> Exercise:
Write the records out once more, so that nothing differs from the original.

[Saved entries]

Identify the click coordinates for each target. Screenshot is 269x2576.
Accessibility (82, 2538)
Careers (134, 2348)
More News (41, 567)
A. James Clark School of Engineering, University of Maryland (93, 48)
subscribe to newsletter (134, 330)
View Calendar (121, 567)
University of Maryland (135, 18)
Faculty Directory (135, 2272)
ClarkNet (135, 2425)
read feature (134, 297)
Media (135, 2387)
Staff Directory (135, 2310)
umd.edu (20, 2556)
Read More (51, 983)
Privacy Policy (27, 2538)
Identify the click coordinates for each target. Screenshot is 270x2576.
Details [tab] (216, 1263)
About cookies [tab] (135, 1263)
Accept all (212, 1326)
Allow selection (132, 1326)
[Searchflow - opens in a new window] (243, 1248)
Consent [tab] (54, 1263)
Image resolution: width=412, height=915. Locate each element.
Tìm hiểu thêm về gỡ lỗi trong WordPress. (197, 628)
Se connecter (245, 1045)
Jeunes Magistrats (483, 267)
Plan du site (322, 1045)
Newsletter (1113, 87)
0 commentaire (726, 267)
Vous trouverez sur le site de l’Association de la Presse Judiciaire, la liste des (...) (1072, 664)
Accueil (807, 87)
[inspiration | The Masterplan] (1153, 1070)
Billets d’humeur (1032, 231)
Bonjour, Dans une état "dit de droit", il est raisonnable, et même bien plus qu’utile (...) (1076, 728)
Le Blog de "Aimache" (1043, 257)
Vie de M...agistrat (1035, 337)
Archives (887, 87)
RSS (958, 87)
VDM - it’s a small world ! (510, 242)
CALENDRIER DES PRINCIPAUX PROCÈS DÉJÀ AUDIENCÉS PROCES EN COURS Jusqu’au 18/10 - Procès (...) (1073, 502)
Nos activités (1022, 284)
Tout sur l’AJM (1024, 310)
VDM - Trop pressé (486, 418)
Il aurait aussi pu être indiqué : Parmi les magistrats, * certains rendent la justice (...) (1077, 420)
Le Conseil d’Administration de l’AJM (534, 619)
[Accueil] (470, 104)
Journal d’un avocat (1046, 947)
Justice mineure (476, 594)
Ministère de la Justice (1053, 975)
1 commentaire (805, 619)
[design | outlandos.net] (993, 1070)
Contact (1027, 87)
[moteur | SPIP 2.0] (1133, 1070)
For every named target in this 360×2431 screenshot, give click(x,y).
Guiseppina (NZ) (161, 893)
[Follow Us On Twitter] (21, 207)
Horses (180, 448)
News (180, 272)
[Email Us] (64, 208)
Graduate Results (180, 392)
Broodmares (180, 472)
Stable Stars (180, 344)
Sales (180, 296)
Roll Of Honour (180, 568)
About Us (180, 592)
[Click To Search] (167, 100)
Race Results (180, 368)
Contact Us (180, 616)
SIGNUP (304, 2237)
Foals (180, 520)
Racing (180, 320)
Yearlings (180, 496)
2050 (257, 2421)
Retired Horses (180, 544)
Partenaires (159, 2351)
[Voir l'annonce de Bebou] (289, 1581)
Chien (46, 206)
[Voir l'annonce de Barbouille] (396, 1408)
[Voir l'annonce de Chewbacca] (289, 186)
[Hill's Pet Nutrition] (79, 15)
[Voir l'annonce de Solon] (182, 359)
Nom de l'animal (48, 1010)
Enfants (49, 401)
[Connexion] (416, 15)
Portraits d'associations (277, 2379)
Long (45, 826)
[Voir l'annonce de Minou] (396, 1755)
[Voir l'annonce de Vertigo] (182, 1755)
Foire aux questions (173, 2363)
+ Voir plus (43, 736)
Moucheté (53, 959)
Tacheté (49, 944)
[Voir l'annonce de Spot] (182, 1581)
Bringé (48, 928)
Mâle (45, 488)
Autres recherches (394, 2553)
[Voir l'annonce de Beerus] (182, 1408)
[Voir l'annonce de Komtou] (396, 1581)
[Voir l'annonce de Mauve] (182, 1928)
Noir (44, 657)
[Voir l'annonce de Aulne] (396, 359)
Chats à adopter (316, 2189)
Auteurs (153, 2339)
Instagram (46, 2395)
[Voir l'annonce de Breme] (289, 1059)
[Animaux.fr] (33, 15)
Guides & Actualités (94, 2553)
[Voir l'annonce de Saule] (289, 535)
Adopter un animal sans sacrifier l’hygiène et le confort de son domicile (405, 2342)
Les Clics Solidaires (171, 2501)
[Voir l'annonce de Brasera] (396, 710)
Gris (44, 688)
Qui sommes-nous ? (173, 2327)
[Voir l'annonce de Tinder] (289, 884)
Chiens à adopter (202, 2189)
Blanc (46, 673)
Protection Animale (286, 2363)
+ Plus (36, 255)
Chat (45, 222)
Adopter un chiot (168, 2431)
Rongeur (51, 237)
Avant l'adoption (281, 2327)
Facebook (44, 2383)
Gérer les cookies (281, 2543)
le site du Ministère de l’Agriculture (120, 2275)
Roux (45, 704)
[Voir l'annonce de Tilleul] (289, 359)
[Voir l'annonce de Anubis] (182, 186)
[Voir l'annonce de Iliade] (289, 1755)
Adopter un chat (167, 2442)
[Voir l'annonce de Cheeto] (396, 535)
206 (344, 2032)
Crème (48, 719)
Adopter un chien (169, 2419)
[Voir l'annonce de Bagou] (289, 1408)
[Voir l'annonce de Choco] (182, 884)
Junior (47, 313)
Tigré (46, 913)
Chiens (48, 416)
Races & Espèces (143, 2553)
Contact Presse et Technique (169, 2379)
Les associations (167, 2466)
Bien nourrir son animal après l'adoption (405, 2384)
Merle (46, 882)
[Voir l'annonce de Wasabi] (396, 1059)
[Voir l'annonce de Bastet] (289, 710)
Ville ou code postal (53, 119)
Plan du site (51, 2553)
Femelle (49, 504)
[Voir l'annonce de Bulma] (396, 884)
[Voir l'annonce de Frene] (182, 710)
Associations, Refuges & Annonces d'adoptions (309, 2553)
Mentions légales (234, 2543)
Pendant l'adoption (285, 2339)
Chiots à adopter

> Output of the exercise:
Identify the click coordinates for each target. Screenshot is 269x2576.
Accessibility (82, 2538)
Careers (134, 2348)
More News (41, 567)
A. James Clark School of Engineering, University of Maryland (93, 48)
subscribe to newsletter (134, 330)
View Calendar (121, 567)
University of Maryland (135, 18)
Faculty Directory (135, 2272)
ClarkNet (135, 2425)
read feature (134, 297)
Media (135, 2387)
Staff Directory (135, 2310)
umd.edu (20, 2556)
Read More (51, 983)
Privacy Policy (27, 2538)
Identify the click coordinates for each target. Screenshot is 270x2576.
Details [tab] (216, 1263)
About cookies [tab] (135, 1263)
Accept all (212, 1326)
Allow selection (132, 1326)
[Searchflow - opens in a new window] (243, 1248)
Consent [tab] (54, 1263)
Image resolution: width=412, height=915. Locate each element.
Tìm hiểu thêm về gỡ lỗi trong WordPress. (197, 628)
Se connecter (245, 1045)
Jeunes Magistrats (483, 267)
Plan du site (322, 1045)
Newsletter (1113, 87)
0 commentaire (726, 267)
Vous trouverez sur le site de l’Association de la Presse Judiciaire, la liste des (...) (1072, 664)
Accueil (807, 87)
[inspiration | The Masterplan] (1153, 1070)
Billets d’humeur (1032, 231)
Bonjour, Dans une état "dit de droit", il est raisonnable, et même bien plus qu’utile (...) (1076, 728)
Le Blog de "Aimache" (1043, 257)
Vie de M...agistrat (1035, 337)
Archives (887, 87)
RSS (958, 87)
VDM - it’s a small world ! (510, 242)
CALENDRIER DES PRINCIPAUX PROCÈS DÉJÀ AUDIENCÉS PROCES EN COURS Jusqu’au 18/10 - Procès (...) (1073, 502)
Nos activités (1022, 284)
Tout sur l’AJM (1024, 310)
VDM - Trop pressé (486, 418)
Il aurait aussi pu être indiqué : Parmi les magistrats, * certains rendent la justice (...) (1077, 420)
Le Conseil d’Administration de l’AJM (534, 619)
[Accueil] (470, 104)
Journal d’un avocat (1046, 947)
Justice mineure (476, 594)
Ministère de la Justice (1053, 975)
1 commentaire (805, 619)
[design | outlandos.net] (993, 1070)
Contact (1027, 87)
[moteur | SPIP 2.0] (1133, 1070)
For every named target in this 360×2431 screenshot, give click(x,y).
Guiseppina (NZ) (161, 893)
[Follow Us On Twitter] (21, 207)
Horses (180, 448)
News (180, 272)
[Email Us] (64, 208)
Graduate Results (180, 392)
Broodmares (180, 472)
Stable Stars (180, 344)
Sales (180, 296)
Roll Of Honour (180, 568)
About Us (180, 592)
[Click To Search] (167, 100)
Race Results (180, 368)
Contact Us (180, 616)
SIGNUP (304, 2237)
Foals (180, 520)
Racing (180, 320)
Yearlings (180, 496)
2050 (257, 2421)
Retired Horses (180, 544)
Partenaires (159, 2351)
[Voir l'annonce de Bebou] (289, 1581)
Chien (46, 206)
[Voir l'annonce de Barbouille] (396, 1408)
[Voir l'annonce de Chewbacca] (289, 186)
[Hill's Pet Nutrition] (79, 15)
[Voir l'annonce de Solon] (182, 359)
Nom de l'animal (48, 1010)
Enfants (49, 401)
[Connexion] (416, 15)
Portraits d'associations (277, 2379)
Long (45, 826)
[Voir l'annonce de Minou] (396, 1755)
[Voir l'annonce de Vertigo] (182, 1755)
Foire aux questions (173, 2363)
+ Voir plus (43, 736)
Moucheté (53, 959)
Tacheté (49, 944)
[Voir l'annonce de Spot] (182, 1581)
Bringé (48, 928)
Mâle (45, 488)
Autres recherches (394, 2553)
[Voir l'annonce de Beerus] (182, 1408)
[Voir l'annonce de Komtou] (396, 1581)
[Voir l'annonce de Mauve] (182, 1928)
Noir (44, 657)
[Voir l'annonce de Aulne] (396, 359)
Chats à adopter (316, 2189)
Auteurs (153, 2339)
Instagram (46, 2395)
[Voir l'annonce de Breme] (289, 1059)
[Animaux.fr] (33, 15)
Guides & Actualités (94, 2553)
[Voir l'annonce de Saule] (289, 535)
Adopter un animal sans sacrifier l’hygiène et le confort de son domicile (405, 2342)
Les Clics Solidaires (171, 2501)
[Voir l'annonce de Brasera] (396, 710)
Gris (44, 688)
Qui sommes-nous ? (173, 2327)
[Voir l'annonce de Tinder] (289, 884)
Chiens à adopter (202, 2189)
Blanc (46, 673)
Protection Animale (286, 2363)
+ Plus (36, 255)
Chat (45, 222)
Adopter un chiot (168, 2431)
Rongeur (51, 237)
Avant l'adoption (281, 2327)
Facebook (44, 2383)
Gérer les cookies (281, 2543)
le site du Ministère de l’Agriculture (120, 2275)
Roux (45, 704)
[Voir l'annonce de Tilleul] (289, 359)
[Voir l'annonce de Anubis] (182, 186)
[Voir l'annonce de Iliade] (289, 1755)
Adopter un chat (167, 2442)
[Voir l'annonce de Cheeto] (396, 535)
206 (344, 2032)
Crème (48, 719)
Adopter un chien (169, 2419)
[Voir l'annonce de Bagou] (289, 1408)
[Voir l'annonce de Choco] (182, 884)
Junior (47, 313)
Tigré (46, 913)
Chiens (48, 416)
Races & Espèces (143, 2553)
Contact Presse et Technique (169, 2379)
Les associations (167, 2466)
Bien nourrir son animal après l'adoption (405, 2384)
Merle (46, 882)
[Voir l'annonce de Wasabi] (396, 1059)
[Voir l'annonce de Bastet] (289, 710)
Ville ou code postal (53, 119)
Plan du site (51, 2553)
Femelle (49, 504)
[Voir l'annonce de Bulma] (396, 884)
[Voir l'annonce de Frene] (182, 710)
Associations, Refuges & Annonces d'adoptions (309, 2553)
Mentions légales (234, 2543)
Pendant l'adoption (285, 2339)
Chiots à adopter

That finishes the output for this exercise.